◆ Activity:
In the entries below, identify every line with the string "Given" and copy it.

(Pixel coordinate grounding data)
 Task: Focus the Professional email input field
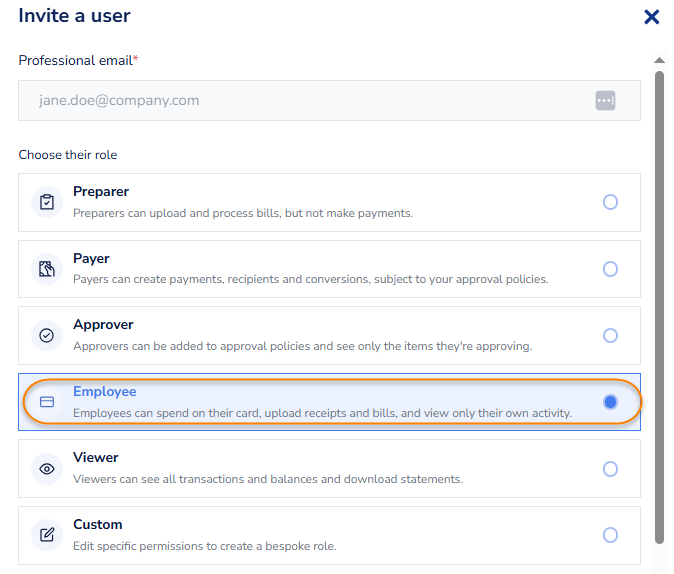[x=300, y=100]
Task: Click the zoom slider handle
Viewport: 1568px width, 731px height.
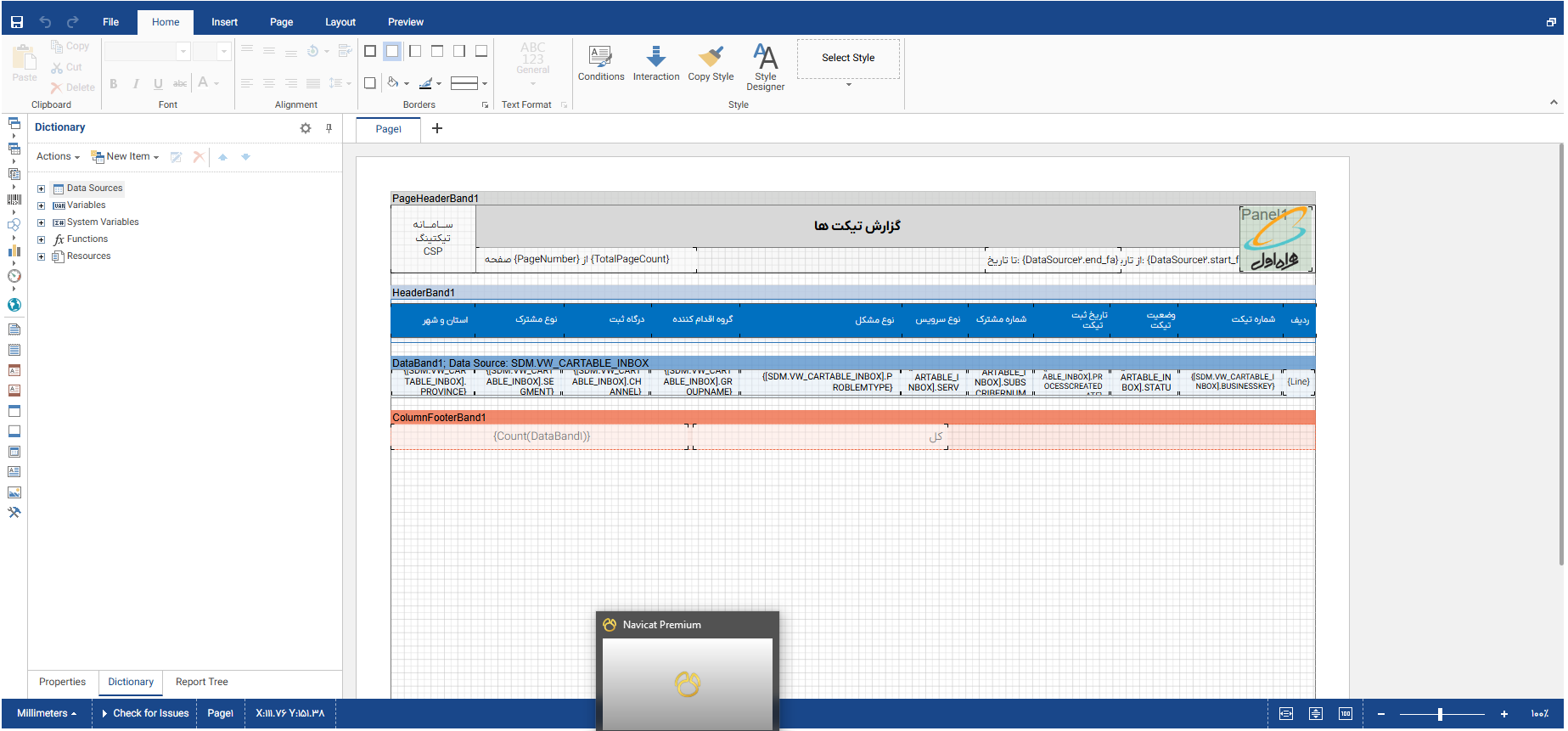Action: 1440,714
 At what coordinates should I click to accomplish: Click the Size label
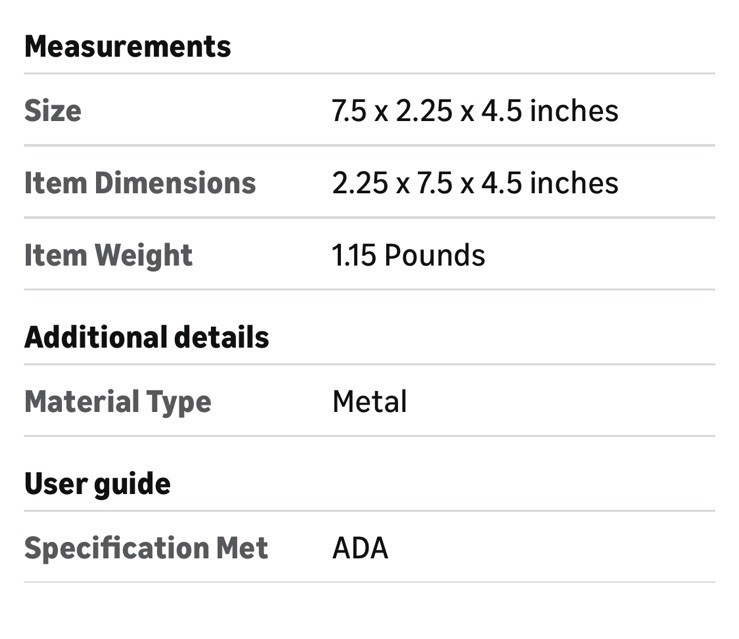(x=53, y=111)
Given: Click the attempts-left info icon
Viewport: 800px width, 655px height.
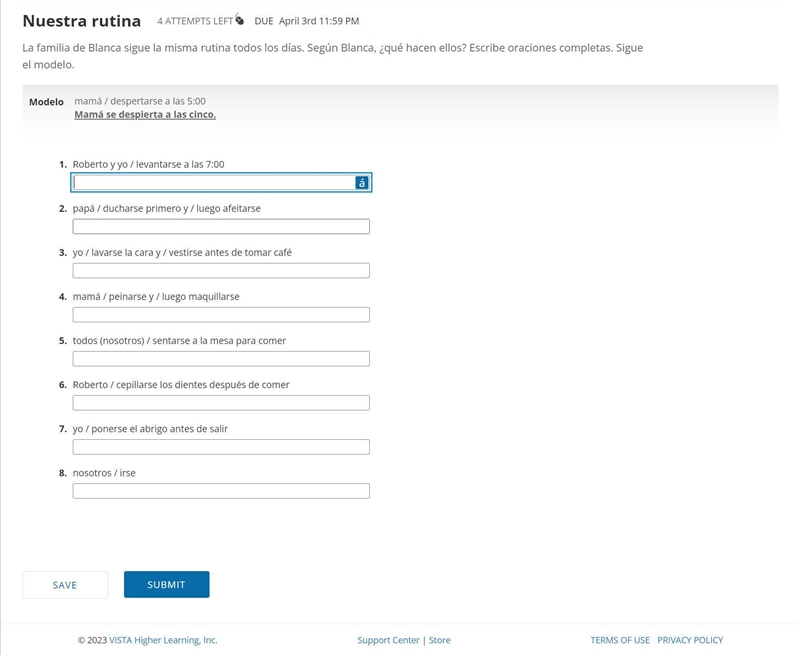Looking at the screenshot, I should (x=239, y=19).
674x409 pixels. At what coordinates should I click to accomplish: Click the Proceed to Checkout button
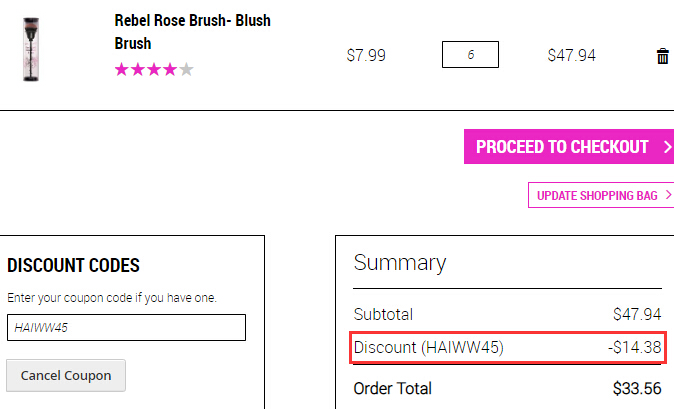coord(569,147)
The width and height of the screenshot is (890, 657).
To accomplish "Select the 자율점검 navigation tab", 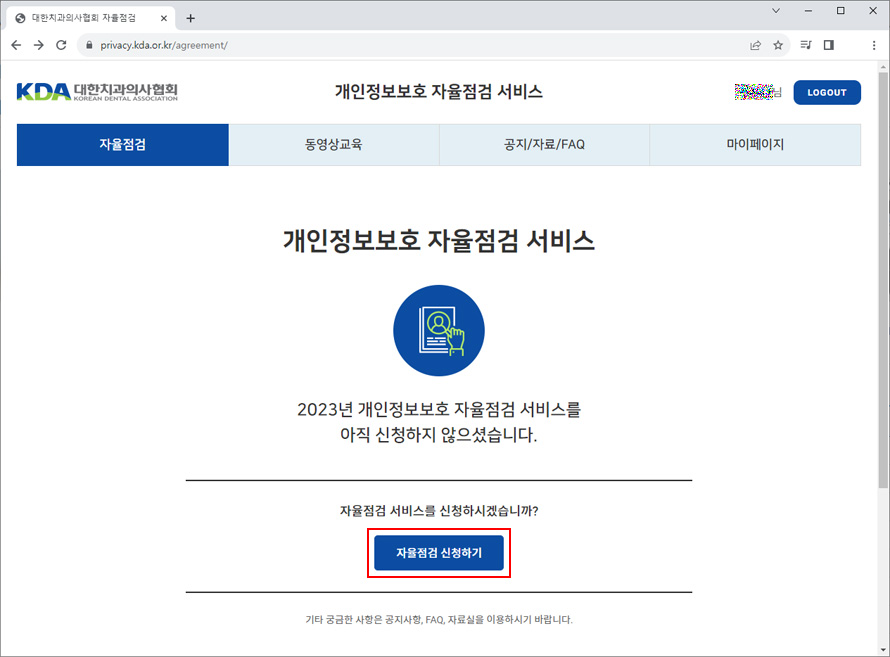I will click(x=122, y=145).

==

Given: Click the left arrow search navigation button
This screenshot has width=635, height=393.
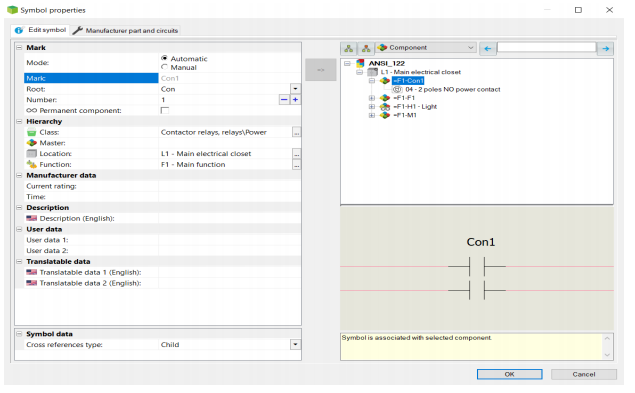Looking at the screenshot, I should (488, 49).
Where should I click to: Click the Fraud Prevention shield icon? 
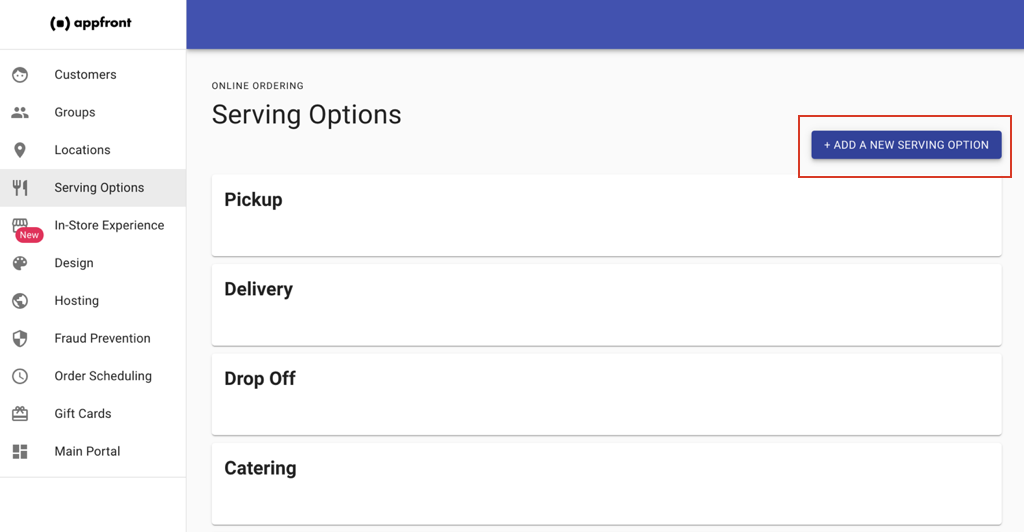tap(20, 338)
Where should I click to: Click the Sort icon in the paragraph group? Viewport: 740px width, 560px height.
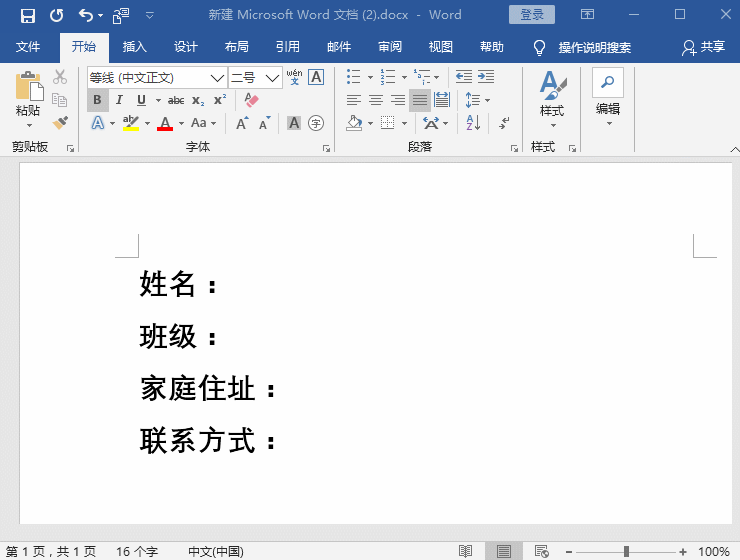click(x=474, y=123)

◆ Answer for the task:
Given: Click the attempts-left info icon
Given: Click the left arrow search navigation button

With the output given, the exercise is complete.